Woodruff School of Mechanical Engineering

NRE 8011/8012 and MP 6011/6012 Seminar

Nuclear & Radiological Engineering and Medical Physics Programs


Recent Developments in Understanding of Nuclear Fuel Performance


Dr. Marat Khafizov


Ohio State University


Thursday, October 15, 2015 at 11:00:00 AM


Boggs Building, Room 3-47


Dr. Chaitanya Deo


Safety analysis of nuclear reactor operation relies on understanding of physical behavior of fuel in reactor conditions. Nuclear fuel performance codes are developed to predict the thermo-mechanical state of the fuel taking into account its operational history. Standard fuel performance codes are based on the experimental data that relate thermal and mechanical properties of the fuel and cladding materials to fuel burnup. Typical parameter of interest can be a centerline temperature or address a more complex phenomena such as fission gas release. Complexity of understanding fuel performance comes from the fact that its behavior is a multiphysics and multiscale process. For instance the following 3 process are coupled: thermal conductivity defines temperature across the fuel, temperature determines microstructure evolution, and microstructure itself has an impact on thermal conductivity.
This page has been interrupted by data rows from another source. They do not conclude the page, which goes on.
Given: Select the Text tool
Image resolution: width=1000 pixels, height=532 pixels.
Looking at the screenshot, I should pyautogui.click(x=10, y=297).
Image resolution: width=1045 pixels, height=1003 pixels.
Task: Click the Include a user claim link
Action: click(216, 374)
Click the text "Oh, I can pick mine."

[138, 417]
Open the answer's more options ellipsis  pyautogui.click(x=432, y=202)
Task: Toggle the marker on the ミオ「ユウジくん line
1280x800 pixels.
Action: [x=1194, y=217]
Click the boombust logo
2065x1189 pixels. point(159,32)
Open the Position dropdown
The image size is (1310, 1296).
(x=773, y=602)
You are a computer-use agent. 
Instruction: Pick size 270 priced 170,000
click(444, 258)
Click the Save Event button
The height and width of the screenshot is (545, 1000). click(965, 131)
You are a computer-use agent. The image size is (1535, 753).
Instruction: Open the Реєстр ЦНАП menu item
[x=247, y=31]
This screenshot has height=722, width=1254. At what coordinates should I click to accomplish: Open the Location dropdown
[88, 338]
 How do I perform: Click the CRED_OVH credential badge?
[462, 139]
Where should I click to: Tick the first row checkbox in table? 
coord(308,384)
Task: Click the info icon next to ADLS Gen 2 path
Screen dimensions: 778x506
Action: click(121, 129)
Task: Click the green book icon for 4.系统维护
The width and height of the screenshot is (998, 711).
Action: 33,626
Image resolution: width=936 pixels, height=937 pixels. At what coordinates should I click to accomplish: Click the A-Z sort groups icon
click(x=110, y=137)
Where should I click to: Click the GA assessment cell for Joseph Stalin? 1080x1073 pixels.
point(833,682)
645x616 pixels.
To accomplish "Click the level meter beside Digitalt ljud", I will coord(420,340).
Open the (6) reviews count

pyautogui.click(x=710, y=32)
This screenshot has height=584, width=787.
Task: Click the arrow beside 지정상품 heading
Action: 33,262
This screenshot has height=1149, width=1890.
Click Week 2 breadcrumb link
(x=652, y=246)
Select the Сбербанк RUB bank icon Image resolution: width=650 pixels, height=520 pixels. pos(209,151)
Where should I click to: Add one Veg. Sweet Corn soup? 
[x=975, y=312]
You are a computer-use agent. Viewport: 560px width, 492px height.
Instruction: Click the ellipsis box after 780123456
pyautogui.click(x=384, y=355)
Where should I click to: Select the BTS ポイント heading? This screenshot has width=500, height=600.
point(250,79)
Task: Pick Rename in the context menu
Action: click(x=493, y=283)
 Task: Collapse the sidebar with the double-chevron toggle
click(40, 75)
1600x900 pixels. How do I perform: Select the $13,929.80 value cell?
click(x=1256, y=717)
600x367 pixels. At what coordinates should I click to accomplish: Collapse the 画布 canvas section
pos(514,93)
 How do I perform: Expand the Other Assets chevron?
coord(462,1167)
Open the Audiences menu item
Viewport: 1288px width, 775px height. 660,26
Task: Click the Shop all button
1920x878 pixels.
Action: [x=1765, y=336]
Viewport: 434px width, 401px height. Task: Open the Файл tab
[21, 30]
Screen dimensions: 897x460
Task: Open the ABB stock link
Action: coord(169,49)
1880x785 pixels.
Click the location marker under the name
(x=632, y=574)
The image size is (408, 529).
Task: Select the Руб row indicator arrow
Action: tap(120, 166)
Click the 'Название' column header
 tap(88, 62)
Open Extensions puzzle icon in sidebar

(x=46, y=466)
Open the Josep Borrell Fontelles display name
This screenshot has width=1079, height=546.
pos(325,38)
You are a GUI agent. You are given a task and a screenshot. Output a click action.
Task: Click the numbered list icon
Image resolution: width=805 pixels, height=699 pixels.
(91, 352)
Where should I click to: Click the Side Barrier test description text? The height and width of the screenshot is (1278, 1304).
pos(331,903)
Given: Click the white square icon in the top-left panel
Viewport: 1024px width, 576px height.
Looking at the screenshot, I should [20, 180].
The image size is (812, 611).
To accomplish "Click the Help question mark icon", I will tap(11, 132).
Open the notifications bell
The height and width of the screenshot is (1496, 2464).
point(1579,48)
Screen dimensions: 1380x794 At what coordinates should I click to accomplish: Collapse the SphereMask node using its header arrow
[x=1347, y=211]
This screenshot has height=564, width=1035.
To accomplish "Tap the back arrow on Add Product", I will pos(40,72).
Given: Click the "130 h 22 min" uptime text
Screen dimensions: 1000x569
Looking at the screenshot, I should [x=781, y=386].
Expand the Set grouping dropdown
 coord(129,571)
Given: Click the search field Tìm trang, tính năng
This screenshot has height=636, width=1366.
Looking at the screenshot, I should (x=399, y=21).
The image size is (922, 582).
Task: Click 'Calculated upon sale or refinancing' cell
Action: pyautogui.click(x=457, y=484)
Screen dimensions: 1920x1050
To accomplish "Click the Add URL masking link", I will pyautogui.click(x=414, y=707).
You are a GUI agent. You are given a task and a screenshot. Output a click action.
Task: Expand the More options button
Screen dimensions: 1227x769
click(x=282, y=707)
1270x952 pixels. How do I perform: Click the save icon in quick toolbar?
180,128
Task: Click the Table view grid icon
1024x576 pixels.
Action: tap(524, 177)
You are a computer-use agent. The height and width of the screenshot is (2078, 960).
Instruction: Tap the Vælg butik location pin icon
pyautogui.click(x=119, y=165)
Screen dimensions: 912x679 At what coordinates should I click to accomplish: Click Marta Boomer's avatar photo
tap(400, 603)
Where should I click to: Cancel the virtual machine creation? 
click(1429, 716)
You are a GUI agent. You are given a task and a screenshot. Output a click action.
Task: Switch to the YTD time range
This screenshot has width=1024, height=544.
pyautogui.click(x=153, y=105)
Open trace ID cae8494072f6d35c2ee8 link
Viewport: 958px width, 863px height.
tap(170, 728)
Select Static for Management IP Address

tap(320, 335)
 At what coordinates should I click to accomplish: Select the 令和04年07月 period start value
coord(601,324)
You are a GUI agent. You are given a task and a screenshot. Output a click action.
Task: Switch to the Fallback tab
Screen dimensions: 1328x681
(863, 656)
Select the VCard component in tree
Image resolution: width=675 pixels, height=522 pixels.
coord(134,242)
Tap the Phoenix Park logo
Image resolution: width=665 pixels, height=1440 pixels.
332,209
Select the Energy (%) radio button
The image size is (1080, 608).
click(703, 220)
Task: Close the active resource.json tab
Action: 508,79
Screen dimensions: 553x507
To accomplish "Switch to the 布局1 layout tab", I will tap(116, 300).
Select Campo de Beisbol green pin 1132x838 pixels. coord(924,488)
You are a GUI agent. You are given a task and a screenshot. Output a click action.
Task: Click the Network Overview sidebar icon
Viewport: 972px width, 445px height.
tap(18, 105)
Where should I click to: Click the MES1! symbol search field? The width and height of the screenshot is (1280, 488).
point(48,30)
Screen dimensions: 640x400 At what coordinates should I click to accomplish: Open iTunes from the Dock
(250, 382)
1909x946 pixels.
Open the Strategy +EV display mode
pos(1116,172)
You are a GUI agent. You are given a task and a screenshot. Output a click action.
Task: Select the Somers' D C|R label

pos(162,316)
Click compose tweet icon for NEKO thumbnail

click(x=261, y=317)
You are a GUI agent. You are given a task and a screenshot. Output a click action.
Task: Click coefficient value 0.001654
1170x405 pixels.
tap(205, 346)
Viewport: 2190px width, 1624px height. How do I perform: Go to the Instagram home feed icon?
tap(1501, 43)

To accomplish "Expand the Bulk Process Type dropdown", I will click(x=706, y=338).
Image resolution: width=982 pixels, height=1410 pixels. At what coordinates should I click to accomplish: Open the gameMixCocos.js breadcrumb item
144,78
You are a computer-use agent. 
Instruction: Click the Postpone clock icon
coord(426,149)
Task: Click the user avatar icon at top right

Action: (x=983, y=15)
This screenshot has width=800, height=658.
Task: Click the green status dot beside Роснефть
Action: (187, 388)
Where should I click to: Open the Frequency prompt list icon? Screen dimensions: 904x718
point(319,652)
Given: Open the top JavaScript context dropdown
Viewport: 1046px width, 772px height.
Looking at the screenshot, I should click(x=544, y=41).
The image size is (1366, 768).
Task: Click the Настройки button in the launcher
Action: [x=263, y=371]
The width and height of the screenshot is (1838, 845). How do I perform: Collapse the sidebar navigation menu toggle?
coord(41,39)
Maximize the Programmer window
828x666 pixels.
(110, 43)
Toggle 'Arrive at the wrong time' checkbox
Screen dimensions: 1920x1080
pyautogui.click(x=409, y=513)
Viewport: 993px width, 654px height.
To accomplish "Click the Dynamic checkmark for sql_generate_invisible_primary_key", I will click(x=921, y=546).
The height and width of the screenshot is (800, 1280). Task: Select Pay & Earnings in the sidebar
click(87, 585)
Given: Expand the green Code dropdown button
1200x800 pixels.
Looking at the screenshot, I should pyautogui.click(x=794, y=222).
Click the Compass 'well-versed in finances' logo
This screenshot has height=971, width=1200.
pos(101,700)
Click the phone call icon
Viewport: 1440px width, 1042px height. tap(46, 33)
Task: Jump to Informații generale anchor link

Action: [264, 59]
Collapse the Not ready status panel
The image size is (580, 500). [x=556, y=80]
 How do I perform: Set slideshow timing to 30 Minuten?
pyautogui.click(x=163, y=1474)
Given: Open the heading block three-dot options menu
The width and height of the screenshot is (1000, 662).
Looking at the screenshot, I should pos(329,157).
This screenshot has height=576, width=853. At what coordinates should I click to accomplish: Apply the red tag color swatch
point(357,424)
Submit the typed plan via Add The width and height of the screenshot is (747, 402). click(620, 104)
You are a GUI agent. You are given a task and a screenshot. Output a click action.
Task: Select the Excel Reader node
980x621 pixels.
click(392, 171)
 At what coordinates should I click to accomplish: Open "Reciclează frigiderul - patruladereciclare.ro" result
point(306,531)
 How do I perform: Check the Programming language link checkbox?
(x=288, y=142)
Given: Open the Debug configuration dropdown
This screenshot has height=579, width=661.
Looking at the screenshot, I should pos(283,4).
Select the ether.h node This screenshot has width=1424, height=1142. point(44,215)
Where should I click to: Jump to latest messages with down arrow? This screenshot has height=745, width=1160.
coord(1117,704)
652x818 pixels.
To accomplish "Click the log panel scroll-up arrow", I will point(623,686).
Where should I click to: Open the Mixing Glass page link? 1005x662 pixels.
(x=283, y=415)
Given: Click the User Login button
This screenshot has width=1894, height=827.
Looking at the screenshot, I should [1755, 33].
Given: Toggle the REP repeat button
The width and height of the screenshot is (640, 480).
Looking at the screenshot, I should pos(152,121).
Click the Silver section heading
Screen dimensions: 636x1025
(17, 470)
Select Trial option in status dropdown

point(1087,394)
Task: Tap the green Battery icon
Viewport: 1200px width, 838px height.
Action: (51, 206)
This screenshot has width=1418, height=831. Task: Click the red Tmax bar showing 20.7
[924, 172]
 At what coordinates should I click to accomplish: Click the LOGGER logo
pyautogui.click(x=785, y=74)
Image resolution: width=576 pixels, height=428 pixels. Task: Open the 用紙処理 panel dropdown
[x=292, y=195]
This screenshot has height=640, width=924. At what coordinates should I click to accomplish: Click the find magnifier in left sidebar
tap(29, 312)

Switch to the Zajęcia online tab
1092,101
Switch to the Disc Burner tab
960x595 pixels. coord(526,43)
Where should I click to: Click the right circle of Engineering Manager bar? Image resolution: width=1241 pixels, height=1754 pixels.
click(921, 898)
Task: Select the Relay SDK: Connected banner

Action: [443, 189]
While recent advancement at the engineering scale based on fuel burnup parameter allow to model complex phenomena such as cladding failure due to fuel pellet mechanical interactions or missing pellet surface, which require a solution of a multiphysics problem in 3D. However it is not clear if these phenomenological codes can adequately describe the state of the system during conditions beyond normal operation. In order to improve predictive capability of fuel performance codes, current efforts are aimed at development of models that implement science based understanding of microstructure evolution under radiation damage and its impact on physical properties. In this presentation, recent experimental and computational efforts that support the development of advanced performance codes will be reviewed. The influence of radiation induced microstructure on thermal transport will be discussed in details.


Dr. Marat Khafizov is an assistant professor in the Department of Mechanical and Aerospace Engineering at The Ohio State University. He received his Ph.D. degree in Physics from the University of Rochester in 2008. His current research interests are in the understanding of physical properties of materials developed for sustainable energy applications. Prior to joining OSU, he was a research scientist at the Idaho National Laboratory where he conducted research aimed at understanding of thermophysical properties of nuclear fuel materials. He currently directs the laboratory for Thermal Properties of Materials for Extreme Environments.